Data in this exercise
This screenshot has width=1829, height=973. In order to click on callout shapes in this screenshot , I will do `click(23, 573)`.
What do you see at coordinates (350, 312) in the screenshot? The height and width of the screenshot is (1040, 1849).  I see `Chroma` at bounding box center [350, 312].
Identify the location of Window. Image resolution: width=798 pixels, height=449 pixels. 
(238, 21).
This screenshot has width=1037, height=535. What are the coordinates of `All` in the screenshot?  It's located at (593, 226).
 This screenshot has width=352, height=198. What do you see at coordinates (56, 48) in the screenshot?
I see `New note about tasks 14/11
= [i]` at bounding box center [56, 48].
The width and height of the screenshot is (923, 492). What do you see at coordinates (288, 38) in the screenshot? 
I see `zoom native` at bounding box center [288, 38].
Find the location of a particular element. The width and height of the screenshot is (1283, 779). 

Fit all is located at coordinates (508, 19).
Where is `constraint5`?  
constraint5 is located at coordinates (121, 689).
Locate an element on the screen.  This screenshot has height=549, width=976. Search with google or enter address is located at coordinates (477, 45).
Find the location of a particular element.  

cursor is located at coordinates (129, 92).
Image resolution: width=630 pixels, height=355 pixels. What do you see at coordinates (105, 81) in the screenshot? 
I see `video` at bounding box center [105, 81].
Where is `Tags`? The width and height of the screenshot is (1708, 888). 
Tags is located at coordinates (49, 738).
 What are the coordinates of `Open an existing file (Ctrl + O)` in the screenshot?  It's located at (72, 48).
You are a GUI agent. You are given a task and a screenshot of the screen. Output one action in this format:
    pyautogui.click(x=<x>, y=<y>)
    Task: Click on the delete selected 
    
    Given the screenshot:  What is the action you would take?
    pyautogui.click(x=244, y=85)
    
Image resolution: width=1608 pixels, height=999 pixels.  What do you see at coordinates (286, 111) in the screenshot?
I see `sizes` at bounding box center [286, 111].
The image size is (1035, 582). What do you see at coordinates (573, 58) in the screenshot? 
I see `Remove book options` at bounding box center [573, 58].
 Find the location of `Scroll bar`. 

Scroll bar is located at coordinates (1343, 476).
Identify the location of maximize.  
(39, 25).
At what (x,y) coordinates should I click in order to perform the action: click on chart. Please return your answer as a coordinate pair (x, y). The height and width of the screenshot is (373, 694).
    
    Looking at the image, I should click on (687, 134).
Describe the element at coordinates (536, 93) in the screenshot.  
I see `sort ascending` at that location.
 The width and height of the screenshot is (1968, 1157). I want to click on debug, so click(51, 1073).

What you are asked to do
Repeat the lines from the one containing "Identify the location of Window." through the one containing "center [56, 48].", both included, exactly as they appear.

In response
Identify the location of Window. Image resolution: width=798 pixels, height=449 pixels. 
(238, 21).
This screenshot has width=1037, height=535. What are the coordinates of `All` in the screenshot?  It's located at (593, 226).
 This screenshot has width=352, height=198. What do you see at coordinates (56, 48) in the screenshot?
I see `New note about tasks 14/11
= [i]` at bounding box center [56, 48].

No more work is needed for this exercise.